Se pensarmos em concertos ao vivo, e tirando da lista aqueles com um orçamento capaz de recriar em palco a parafernália de um Missão Impossível, o ambiente cénico encontrado é normalmente de alguma contenção, cabendo a quem pisa o palco a tarefa de construir, em palco, os elos emocionais que o disco não consegue oferecer.
Olhando para Portugal, há bandas e artistas que têm apostado numa envolvência cénica e estética que acrescenta algo mais à performance musical.

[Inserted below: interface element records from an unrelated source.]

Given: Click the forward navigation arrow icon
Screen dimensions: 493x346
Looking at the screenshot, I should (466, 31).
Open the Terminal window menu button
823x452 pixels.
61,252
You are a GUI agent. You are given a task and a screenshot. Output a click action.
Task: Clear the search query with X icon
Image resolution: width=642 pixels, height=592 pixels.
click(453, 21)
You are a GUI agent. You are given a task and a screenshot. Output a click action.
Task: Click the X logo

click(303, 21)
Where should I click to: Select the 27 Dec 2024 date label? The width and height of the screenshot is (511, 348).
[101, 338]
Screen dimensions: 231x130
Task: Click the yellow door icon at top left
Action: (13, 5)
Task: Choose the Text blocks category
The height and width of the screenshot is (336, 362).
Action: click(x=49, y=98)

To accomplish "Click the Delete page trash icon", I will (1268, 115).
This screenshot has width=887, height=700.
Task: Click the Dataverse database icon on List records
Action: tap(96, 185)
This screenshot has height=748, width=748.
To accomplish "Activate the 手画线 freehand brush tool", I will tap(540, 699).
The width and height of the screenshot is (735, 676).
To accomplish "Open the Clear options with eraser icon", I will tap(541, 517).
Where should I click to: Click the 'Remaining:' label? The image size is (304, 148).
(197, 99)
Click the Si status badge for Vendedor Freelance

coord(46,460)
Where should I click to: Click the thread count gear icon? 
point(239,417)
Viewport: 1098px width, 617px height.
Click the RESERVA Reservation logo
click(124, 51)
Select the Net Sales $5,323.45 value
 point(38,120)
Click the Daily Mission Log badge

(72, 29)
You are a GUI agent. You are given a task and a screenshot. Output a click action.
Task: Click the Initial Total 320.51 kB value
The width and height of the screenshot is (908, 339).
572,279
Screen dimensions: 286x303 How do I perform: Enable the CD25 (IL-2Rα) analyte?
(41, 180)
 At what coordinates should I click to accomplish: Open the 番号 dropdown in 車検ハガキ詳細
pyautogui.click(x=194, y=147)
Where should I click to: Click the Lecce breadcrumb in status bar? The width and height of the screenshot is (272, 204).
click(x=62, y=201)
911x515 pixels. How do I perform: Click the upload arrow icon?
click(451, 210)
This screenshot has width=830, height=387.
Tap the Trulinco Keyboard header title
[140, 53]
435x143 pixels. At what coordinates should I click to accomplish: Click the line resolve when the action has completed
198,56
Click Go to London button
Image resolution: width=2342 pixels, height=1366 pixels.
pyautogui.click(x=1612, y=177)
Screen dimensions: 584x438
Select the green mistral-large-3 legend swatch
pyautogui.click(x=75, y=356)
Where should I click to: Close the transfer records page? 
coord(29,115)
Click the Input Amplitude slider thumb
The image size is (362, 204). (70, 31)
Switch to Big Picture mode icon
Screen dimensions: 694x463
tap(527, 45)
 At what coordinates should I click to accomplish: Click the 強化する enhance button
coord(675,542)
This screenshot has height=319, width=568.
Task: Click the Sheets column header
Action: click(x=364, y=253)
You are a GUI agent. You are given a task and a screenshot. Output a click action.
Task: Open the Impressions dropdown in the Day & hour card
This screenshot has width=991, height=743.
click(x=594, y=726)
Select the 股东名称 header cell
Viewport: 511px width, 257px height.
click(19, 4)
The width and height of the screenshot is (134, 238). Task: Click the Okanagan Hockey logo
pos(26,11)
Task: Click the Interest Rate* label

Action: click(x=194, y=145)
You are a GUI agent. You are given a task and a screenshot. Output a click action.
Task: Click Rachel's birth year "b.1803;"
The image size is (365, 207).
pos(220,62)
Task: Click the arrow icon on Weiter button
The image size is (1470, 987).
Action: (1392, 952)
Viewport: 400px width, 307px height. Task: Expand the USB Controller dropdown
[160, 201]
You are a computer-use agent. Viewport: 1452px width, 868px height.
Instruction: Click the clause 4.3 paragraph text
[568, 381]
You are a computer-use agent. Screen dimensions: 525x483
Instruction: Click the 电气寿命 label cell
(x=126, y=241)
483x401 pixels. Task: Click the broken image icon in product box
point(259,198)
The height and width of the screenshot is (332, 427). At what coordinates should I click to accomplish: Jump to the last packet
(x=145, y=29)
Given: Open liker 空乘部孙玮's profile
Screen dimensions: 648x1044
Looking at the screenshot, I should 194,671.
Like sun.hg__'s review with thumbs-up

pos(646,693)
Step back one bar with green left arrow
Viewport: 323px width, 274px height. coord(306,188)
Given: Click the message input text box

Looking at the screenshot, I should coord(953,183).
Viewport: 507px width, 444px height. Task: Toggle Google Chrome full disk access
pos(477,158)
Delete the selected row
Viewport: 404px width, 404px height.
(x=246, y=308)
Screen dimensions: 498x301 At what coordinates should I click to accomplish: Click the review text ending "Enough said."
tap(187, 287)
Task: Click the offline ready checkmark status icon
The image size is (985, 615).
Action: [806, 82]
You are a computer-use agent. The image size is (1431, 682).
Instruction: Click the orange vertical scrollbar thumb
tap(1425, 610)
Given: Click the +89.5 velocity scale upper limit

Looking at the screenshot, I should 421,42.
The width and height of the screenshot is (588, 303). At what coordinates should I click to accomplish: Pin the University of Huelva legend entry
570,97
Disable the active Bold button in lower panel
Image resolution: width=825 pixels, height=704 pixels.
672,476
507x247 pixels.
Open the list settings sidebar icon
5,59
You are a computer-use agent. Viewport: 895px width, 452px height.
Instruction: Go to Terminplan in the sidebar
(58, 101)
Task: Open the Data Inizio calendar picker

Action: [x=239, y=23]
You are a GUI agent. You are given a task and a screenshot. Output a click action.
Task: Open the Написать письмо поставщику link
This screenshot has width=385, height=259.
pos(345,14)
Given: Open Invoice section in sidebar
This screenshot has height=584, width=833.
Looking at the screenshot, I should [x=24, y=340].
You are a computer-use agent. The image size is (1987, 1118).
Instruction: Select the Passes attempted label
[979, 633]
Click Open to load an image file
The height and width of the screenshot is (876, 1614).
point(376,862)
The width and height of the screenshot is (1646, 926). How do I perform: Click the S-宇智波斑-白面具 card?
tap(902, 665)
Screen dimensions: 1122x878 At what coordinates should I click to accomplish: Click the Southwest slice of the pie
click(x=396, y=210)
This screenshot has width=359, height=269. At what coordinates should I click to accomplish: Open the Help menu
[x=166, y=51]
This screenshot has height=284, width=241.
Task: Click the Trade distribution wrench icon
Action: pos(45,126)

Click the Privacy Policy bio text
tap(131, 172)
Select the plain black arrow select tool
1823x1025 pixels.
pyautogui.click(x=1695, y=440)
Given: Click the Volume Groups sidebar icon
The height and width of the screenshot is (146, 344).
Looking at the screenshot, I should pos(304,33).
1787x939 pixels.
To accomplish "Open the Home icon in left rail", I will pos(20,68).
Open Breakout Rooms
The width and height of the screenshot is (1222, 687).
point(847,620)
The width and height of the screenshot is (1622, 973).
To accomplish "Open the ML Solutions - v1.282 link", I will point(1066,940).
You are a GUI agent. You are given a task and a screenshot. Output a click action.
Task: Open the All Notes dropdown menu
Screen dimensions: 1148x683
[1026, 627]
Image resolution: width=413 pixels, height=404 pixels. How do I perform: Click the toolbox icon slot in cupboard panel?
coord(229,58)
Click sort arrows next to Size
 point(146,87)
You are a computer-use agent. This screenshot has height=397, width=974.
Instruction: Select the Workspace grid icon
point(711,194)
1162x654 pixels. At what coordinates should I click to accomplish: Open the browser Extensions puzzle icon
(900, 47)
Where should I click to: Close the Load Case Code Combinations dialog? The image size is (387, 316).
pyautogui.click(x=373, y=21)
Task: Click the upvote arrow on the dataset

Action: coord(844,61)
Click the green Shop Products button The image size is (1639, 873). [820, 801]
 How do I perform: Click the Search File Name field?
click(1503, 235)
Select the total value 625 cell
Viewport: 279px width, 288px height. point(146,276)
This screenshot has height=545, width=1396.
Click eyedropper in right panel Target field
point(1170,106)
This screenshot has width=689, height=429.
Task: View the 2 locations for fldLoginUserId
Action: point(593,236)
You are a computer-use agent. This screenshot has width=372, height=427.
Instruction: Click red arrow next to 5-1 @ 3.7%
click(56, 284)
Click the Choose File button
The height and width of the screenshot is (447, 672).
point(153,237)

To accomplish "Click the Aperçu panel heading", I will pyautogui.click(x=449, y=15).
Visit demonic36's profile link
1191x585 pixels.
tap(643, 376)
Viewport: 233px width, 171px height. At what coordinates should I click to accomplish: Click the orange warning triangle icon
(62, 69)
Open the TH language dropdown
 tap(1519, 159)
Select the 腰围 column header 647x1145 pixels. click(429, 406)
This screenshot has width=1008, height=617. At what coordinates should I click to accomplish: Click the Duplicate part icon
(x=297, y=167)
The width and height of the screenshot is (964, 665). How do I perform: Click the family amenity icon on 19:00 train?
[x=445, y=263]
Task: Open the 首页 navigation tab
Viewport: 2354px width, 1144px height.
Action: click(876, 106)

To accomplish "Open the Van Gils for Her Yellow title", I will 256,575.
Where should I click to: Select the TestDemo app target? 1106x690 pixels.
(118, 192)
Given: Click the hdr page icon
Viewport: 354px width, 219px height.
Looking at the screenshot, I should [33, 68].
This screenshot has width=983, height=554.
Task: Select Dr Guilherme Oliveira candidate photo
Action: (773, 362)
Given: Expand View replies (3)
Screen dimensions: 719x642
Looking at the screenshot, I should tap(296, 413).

Se os Dead Combo têm noites em que transformam o palco num pequeno teatro, recorrendo a uma decoração de mestre capaz de encher capas de revista ou servir de fundo a uma tira de comics, Noiserv apela mais a uma dimensão emocional, em concertos ilustrados num cenário que poderia bem ser o quarto de uma criança com um gosto particular por instrumentos estranhos.
Outro caso estético muito particular é vivido pelos Um Corpo Estranho, uma banda de Setúbal que, para além dos concertos em formato duo – João Mota e Pedro Franco são o núcleo duro – ou em banda no modelo tradicional, tem apresentado a espaços performances singulares, que cruzam áreas como a dança ou o teatro.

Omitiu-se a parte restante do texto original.